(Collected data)
________

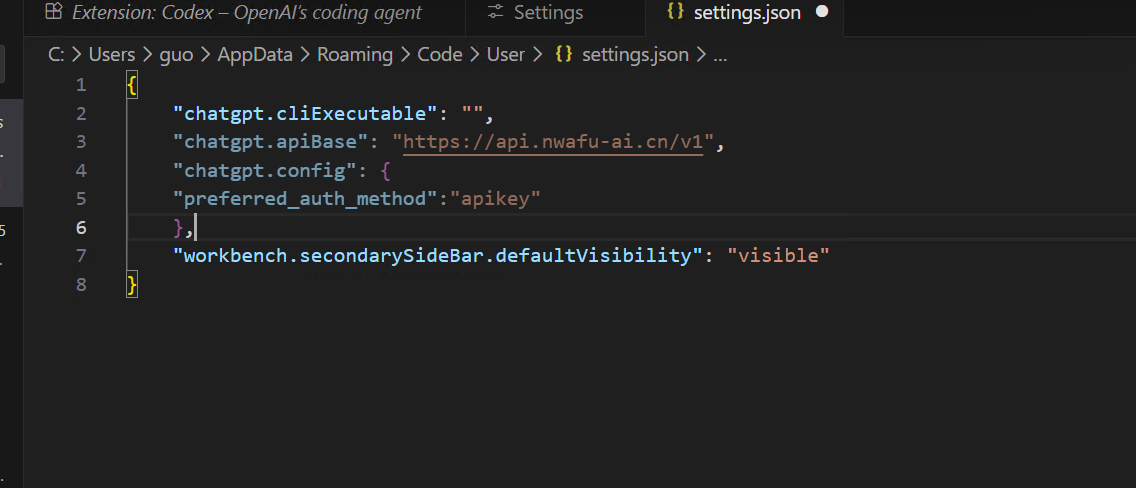Select the Roaming breadcrumb segment
The width and height of the screenshot is (1136, 488).
pyautogui.click(x=355, y=55)
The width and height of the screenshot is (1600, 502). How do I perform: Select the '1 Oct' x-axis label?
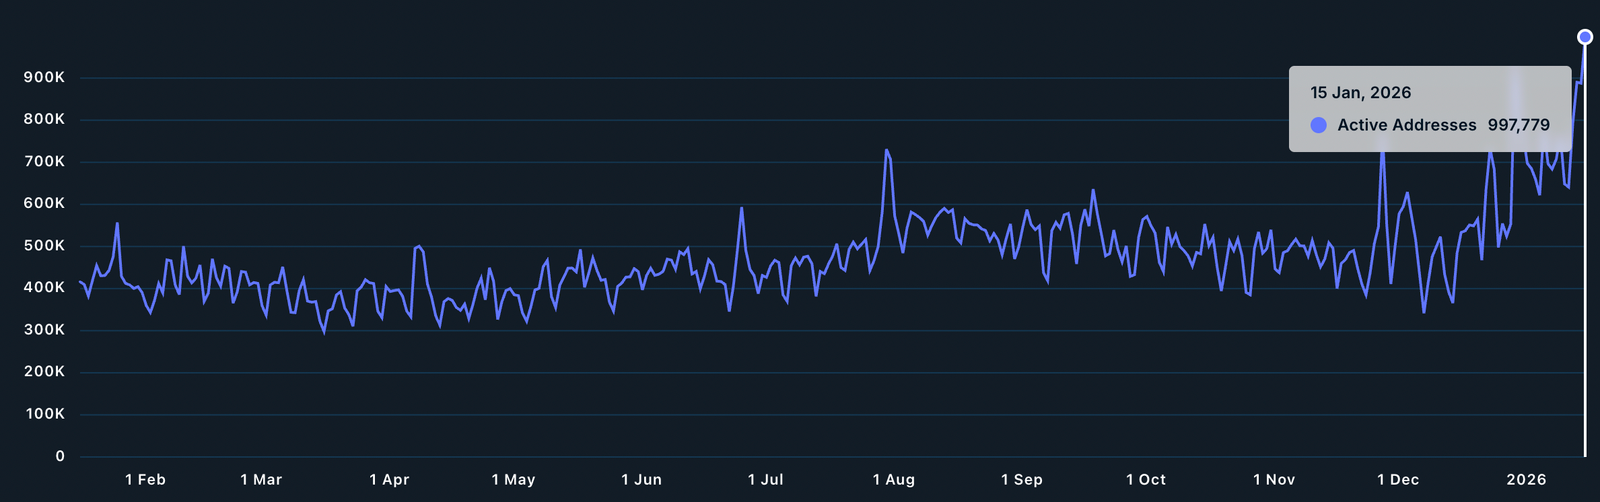tap(1145, 480)
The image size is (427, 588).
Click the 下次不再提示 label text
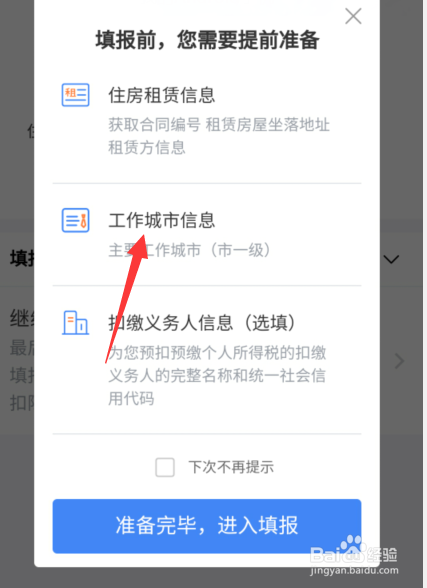click(231, 467)
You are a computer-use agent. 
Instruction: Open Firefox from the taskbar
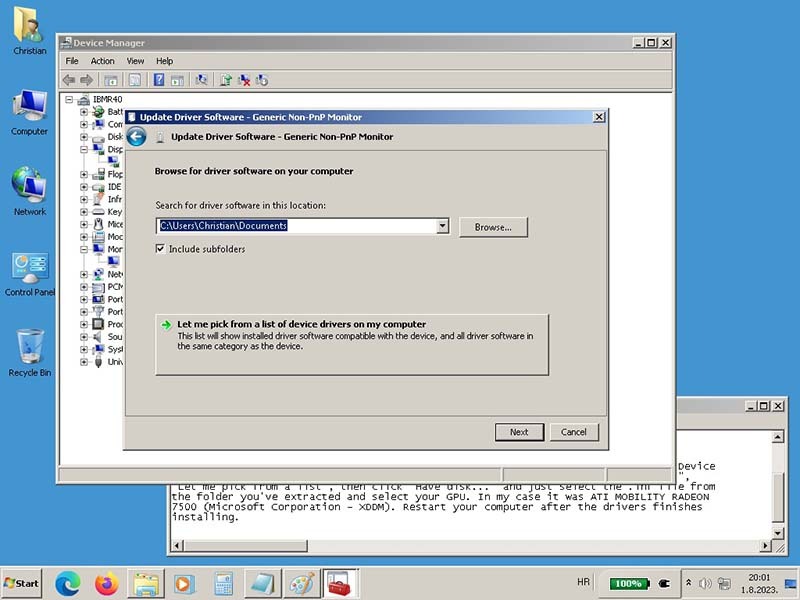(x=106, y=583)
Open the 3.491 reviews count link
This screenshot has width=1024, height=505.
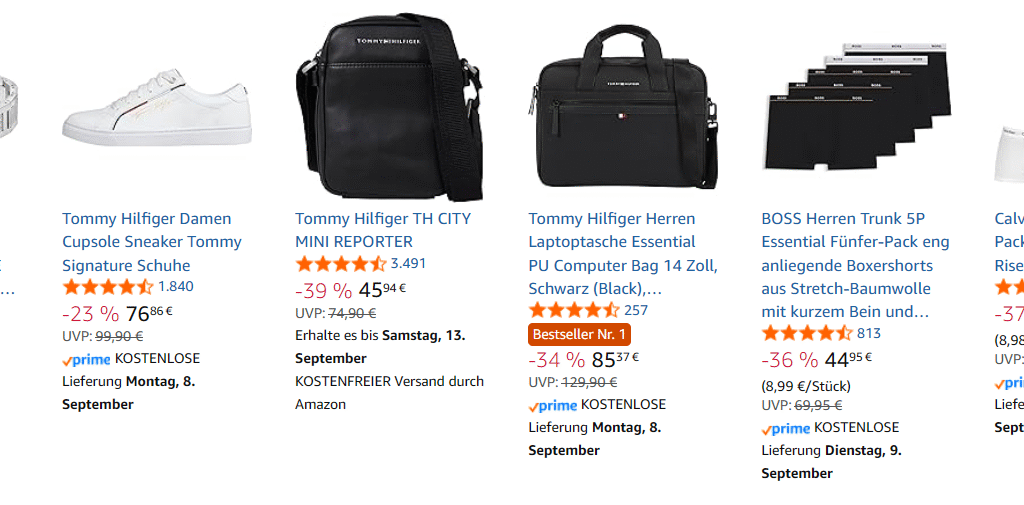[408, 264]
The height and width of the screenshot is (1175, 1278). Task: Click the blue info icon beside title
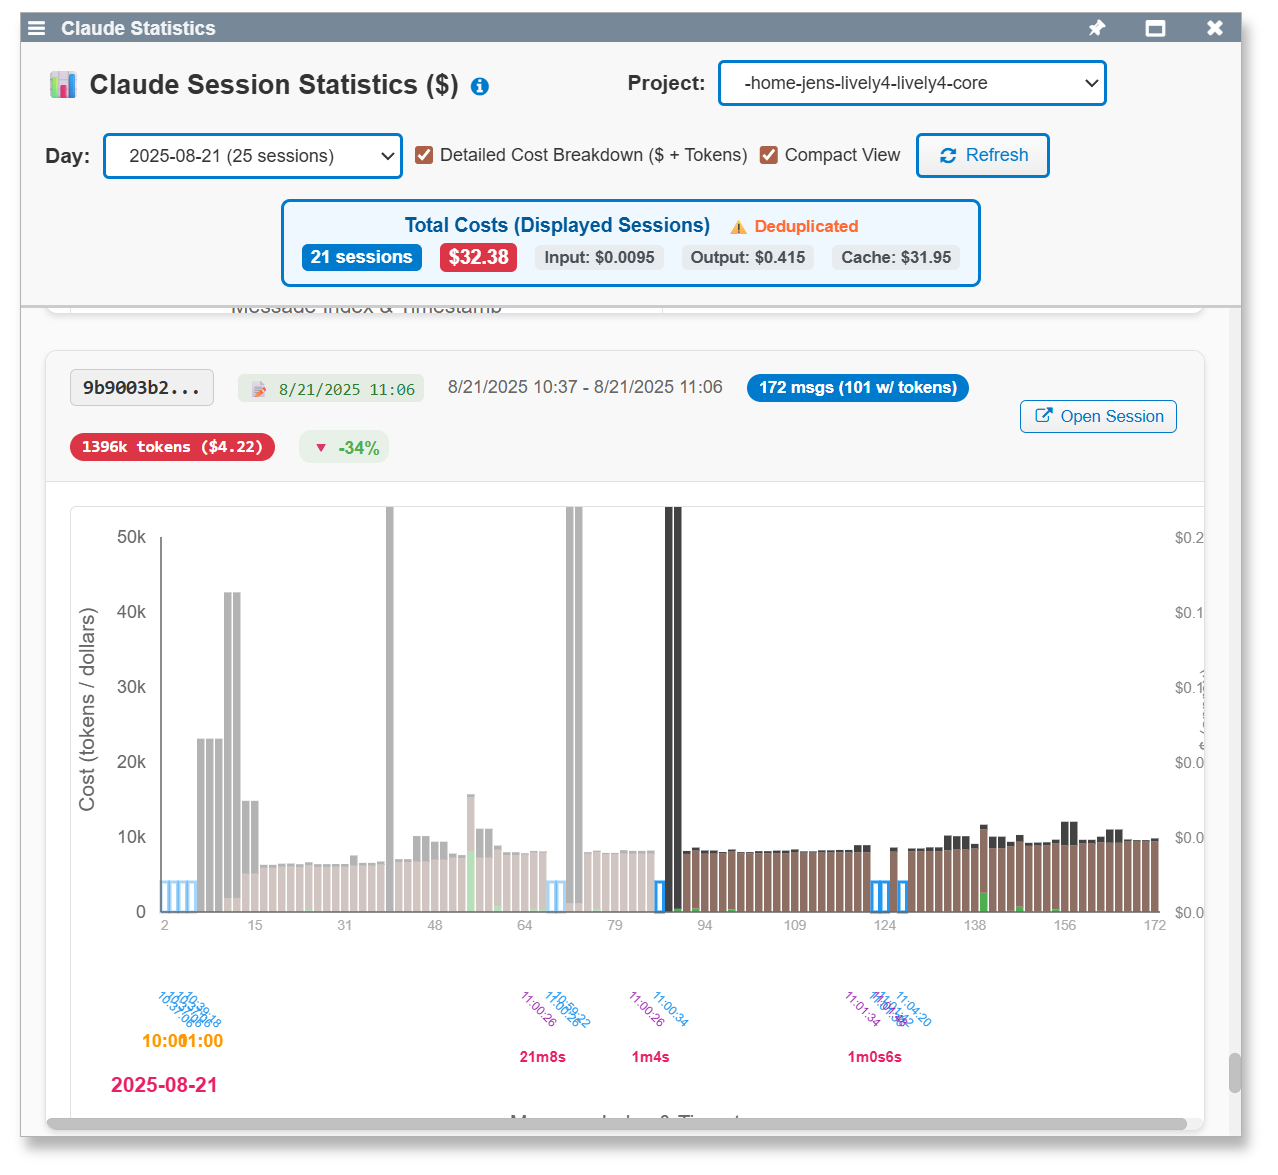point(480,87)
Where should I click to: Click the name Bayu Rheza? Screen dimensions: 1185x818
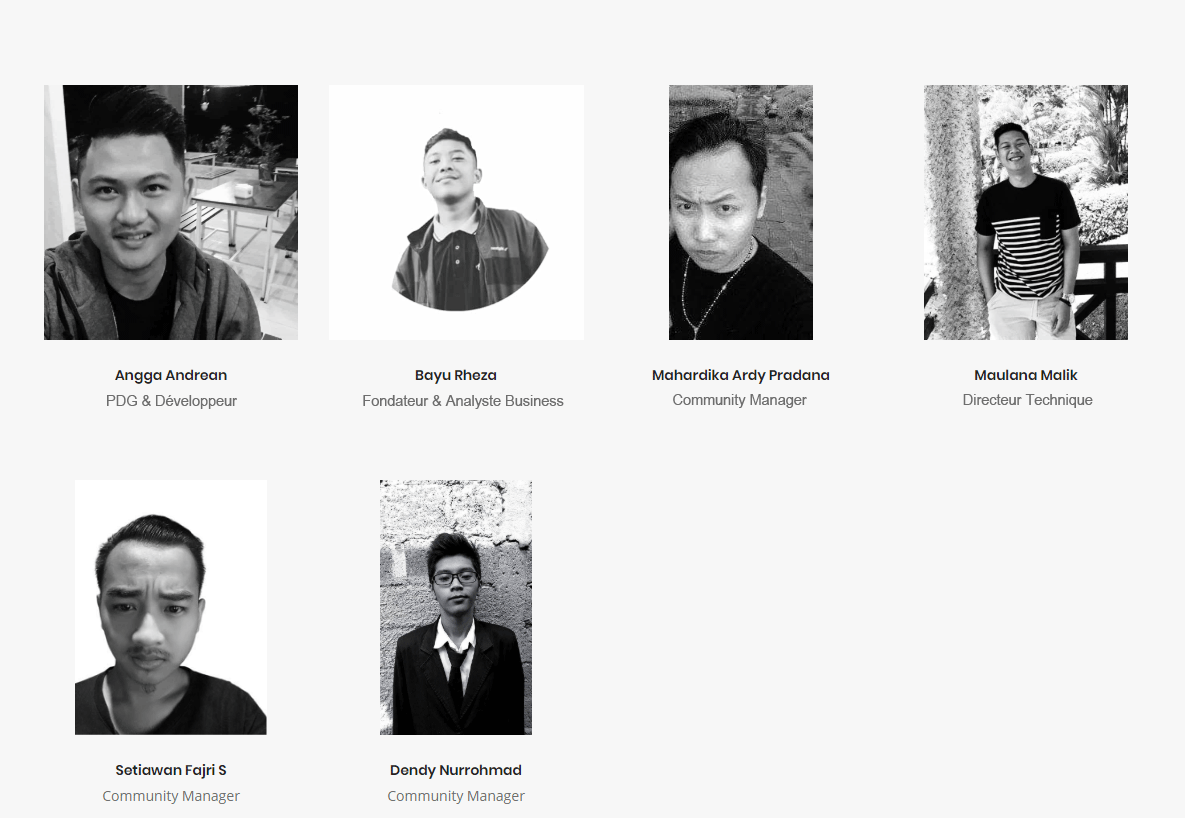456,375
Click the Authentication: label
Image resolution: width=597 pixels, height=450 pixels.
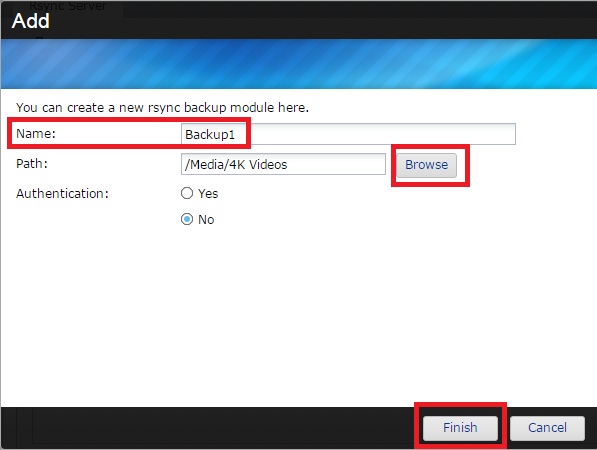62,193
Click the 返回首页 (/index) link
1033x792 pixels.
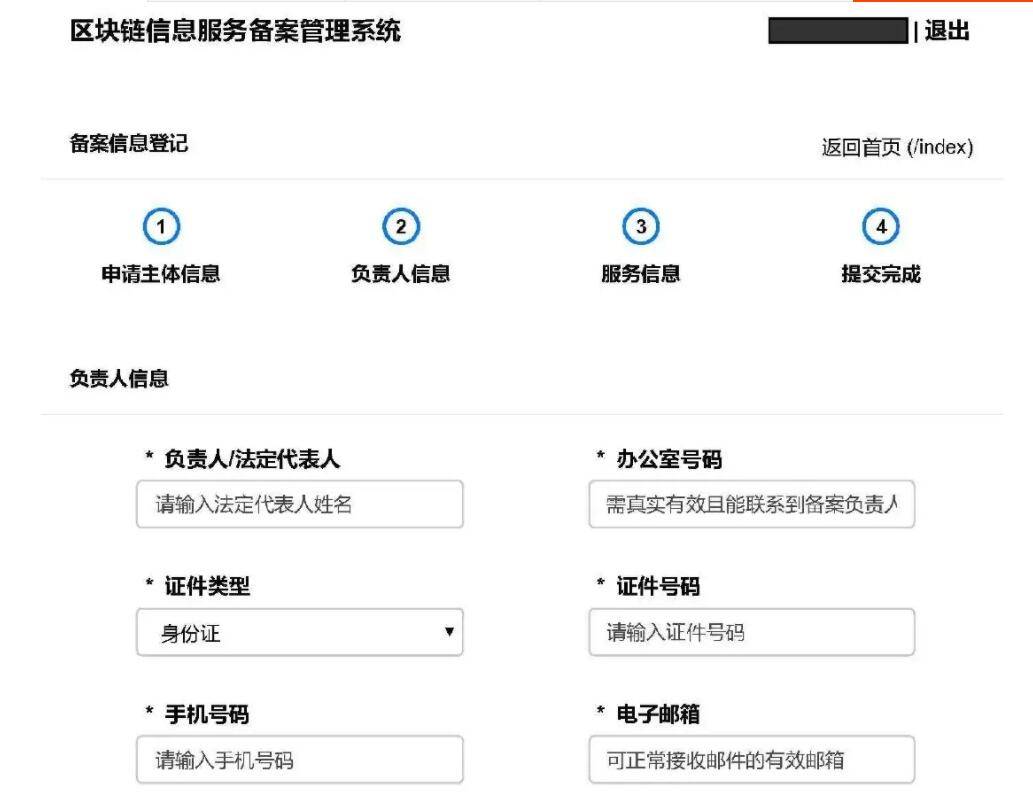tap(897, 148)
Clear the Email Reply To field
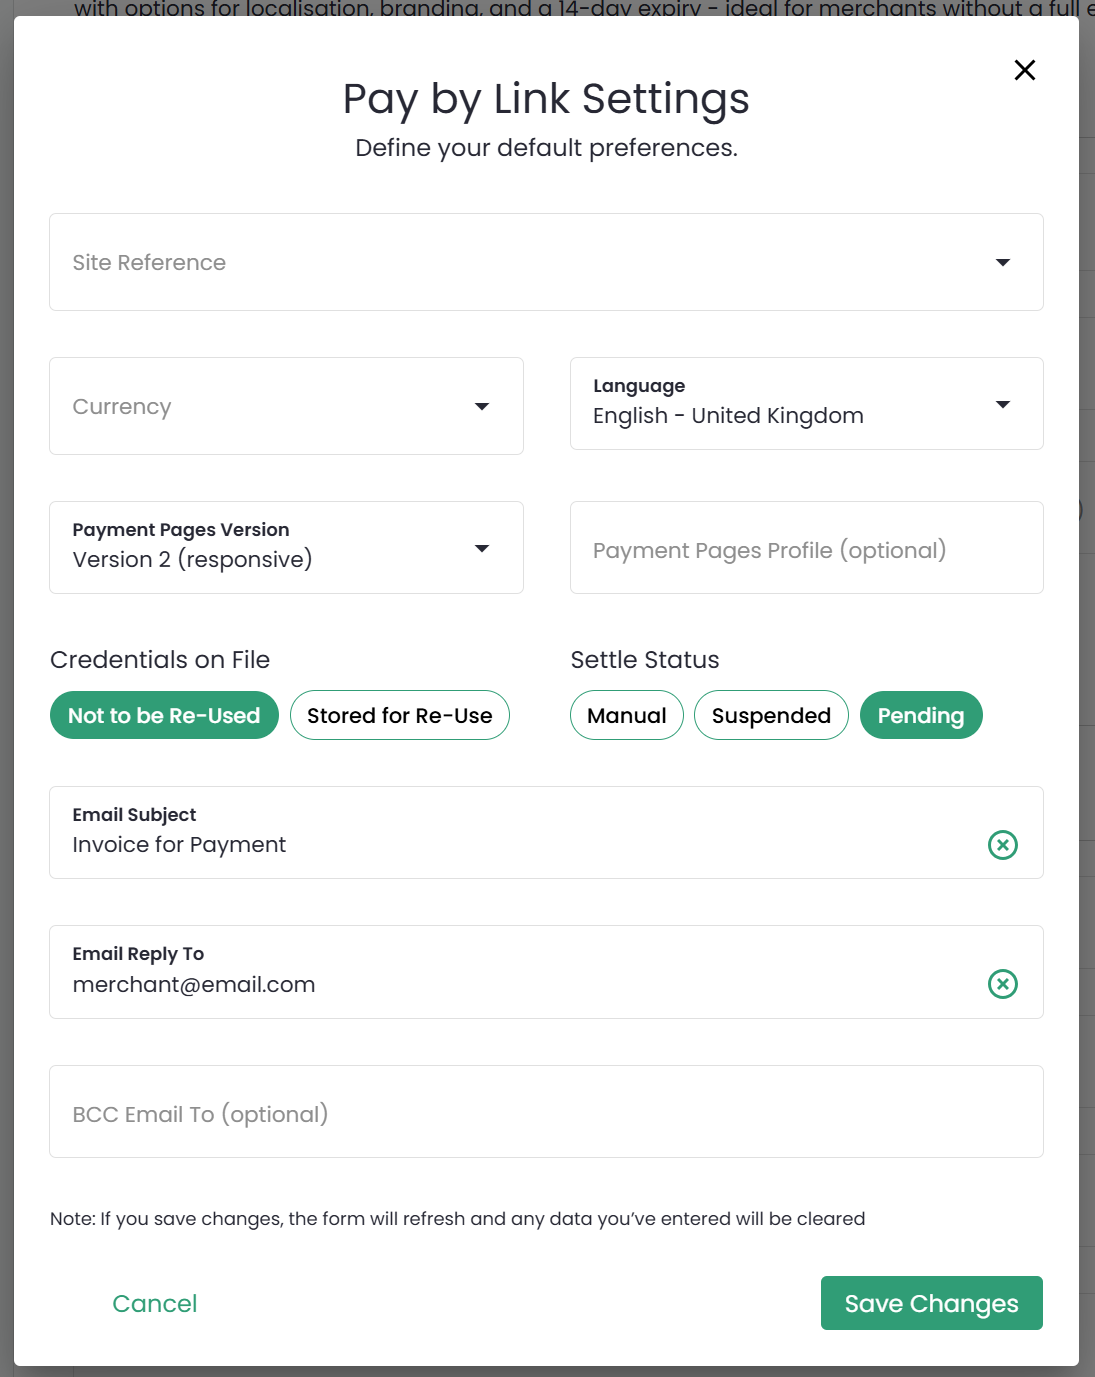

________

**Exercise goal**
Please output, exactly as written, the lines above from the one holding "The width and height of the screenshot is (1600, 502)." through the one holding "Open the 3.491 reviews count link", both included, with the pictures omitted.

**Solution for this task**
The width and height of the screenshot is (1600, 502). How do I perform: Select the '1 Oct' x-axis label?
tap(1145, 480)
The image size is (427, 588).
Click the 下次不再提示 label text
click(231, 467)
You are a computer-use agent. 
Instruction: Open Firefox from the taskbar
(x=106, y=583)
Open the 3.491 reviews count link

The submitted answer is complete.